Maria Luiza: Bom, mas aí já é pedir demais, doutora. Meio tom. Dosagem... são palavras que não combinam com a moça aí...essa maluquinha de plantão o tempo todo.

Malu: Nem tão maluca mais.. nem tão eu mesma, na matriz. Não sei. Algo parece que trincou.

Dra Cardinale: Você já sabe o que é. Nós já sabemos.

Malu: Sim, eu sei.

Maria Luiza: Como você mesma diz: “pedreira”. Os acontecimentos não são fáceis, mas o ensinamento é grandioso.

Malu: Beleza. Uma beleeeza ouvir isso: “o ensinamento é grandioso!”. Isso muda o quê mesmo, no que eu tô sentindo? A minha parte eu quero em outra ‘moeda’. Ensinamentos grandiosos não estão me ajudando agora....

Dra Cardinale: Não faz assim, Malu. Não fala bobagem que agora já é madrugada. Falar bobagem de madrugada é começar o dia ‘bobageando’... Tenho certeza que você sabe que, se não fossem os ensinamentos que temos em nós, seria tudo mais difícil. Faz muita falta compreender o que vivemos. Lembra há alguns anos, quando você se debatia, sofria imensamente, por não dar conta de compreender a cena... Lembra do sonho da cegueira parcial, que ia se modificando? Lembra?

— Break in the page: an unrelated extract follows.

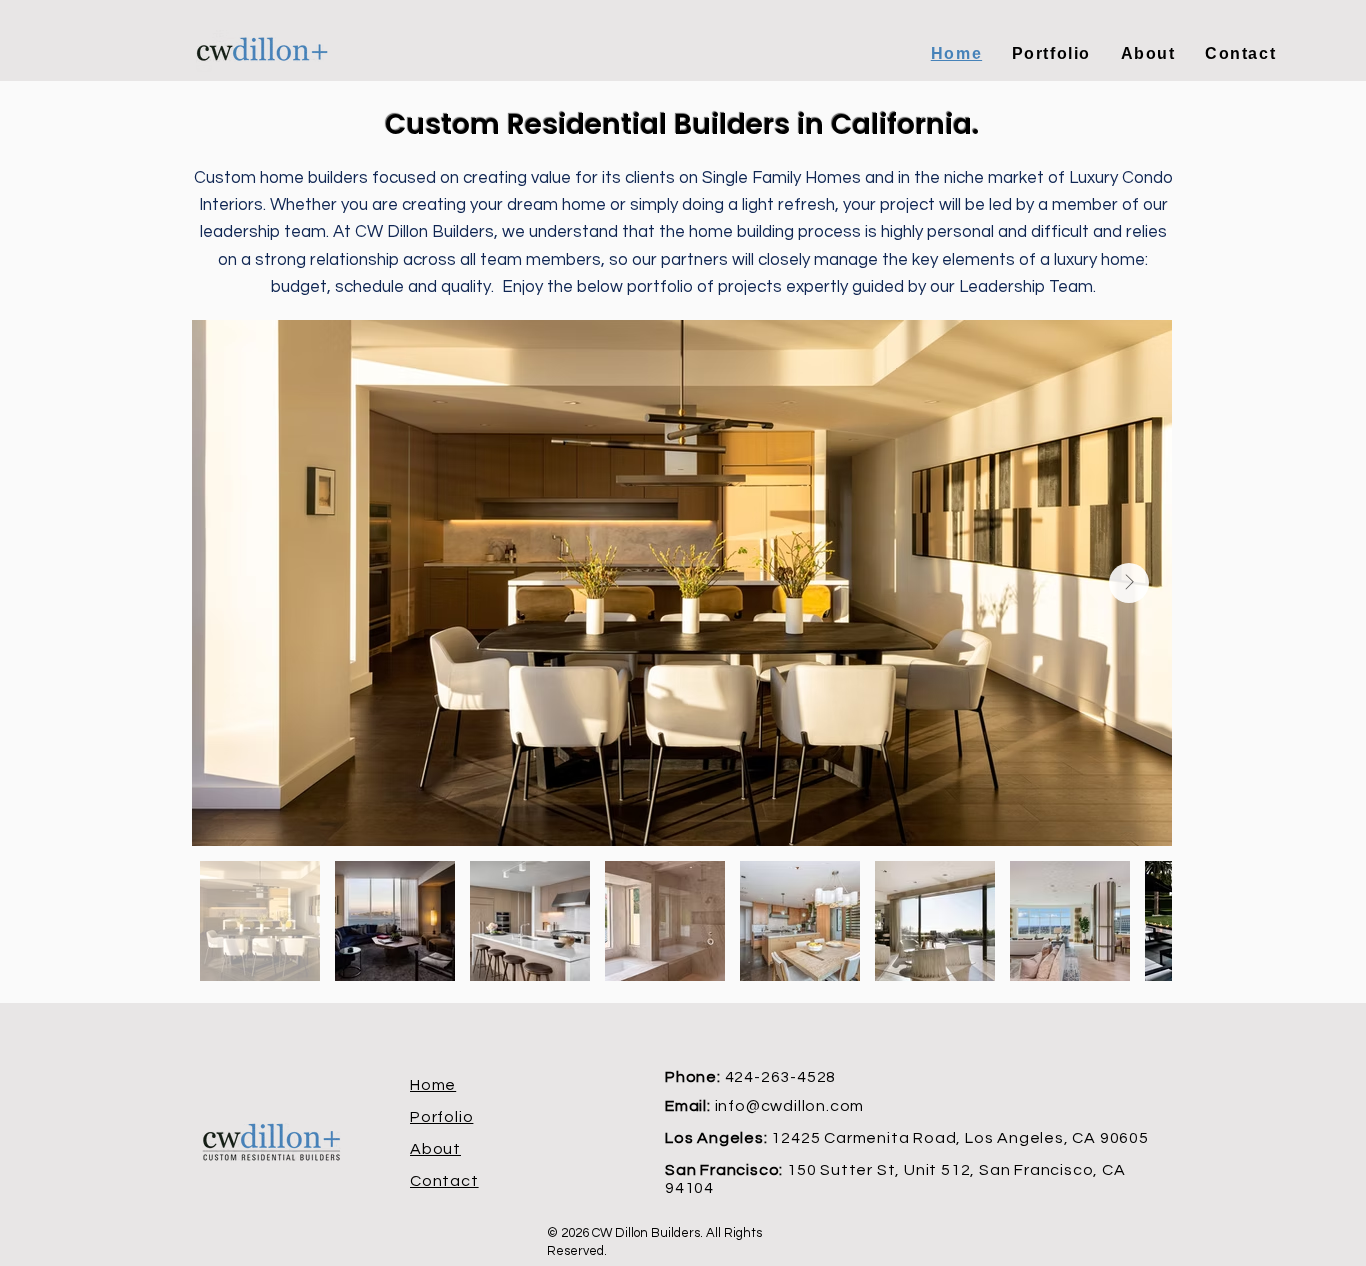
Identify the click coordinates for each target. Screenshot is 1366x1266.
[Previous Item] (235, 583)
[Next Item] (1129, 583)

Malu: Lembro, claro que lembro. Sonhei que tinha ficado cega parcialmente. Andava na casa, enxergando pedaços da cena; às vezes uma coisa, às vezes outra... a cegueira essa ia se modificando... como se fossem sendo apagados trechos da cena...com uma lógica que eu não entendia. Na época, eu só conseguia entender que a cegueira não era física... era uma cegueira emocional, considerando coisas que eu não conseguia enxergar.

Dra Cardinale: Pois é. Só que, como diz Saramago, "Cada um de nós vê o mundo com os olhos que tem, e os olhos veem o que querem, os olhos fazem a diversidade do mundo e fabricam as maravilhas, ainda que sejam de pedra, e altas proas."

Malu: Só pra lembrar...eu tenho os olhos míopes...em 'sentido amplo'.

Dra Cardinale: Sim, eu sei, mas hoje você enxerga muito mais, apesar do aumento da miopia dos olhos. Conseguimos viver as cenas e compreender o que estamos vivendo, como se fosse outra cena. É melhor, apesar de sofrermos em função do quanto compreendermos, é melhor.

Malu: Melhor pra quem, cara pálida? Eu vejo coisas que não quero ver. Entendo outras que não gostaria de entender. Leio textos subjacentes, compreendo discursos não ditos, substâncias informacionais ainda sem forma, como a senhora explica.

Dra Cardinale: Então. Isso é bom. Compreende dimensões sutis da comunicação. Isso é ótimo.

Malu: Bah, um espetáculo mesmo. A senhora tem razão. É só fazer uma lista das informações recentes que eu obtive que vamos ter que discutir o seu conceito de ‘ótimo’, já que a senhora adora tanto... conceitos e teorias.

Maria Luiza: Olha, a questão não é essa. A questão de hoje é que você tem se desmanchado em lágrimas, mais que o normal. Normal, eu digo para um ser humano assim... normal, digamos. Teu caso já é excepcional, mas na excepcionalidade você tem extrapolado. Então, tem que parar de ficar parecendo a menininha fragilzinha, porque não é essa a nossa matéria. Não é disso que somos feitas. Odeio que você fique se derramando em lágrimas...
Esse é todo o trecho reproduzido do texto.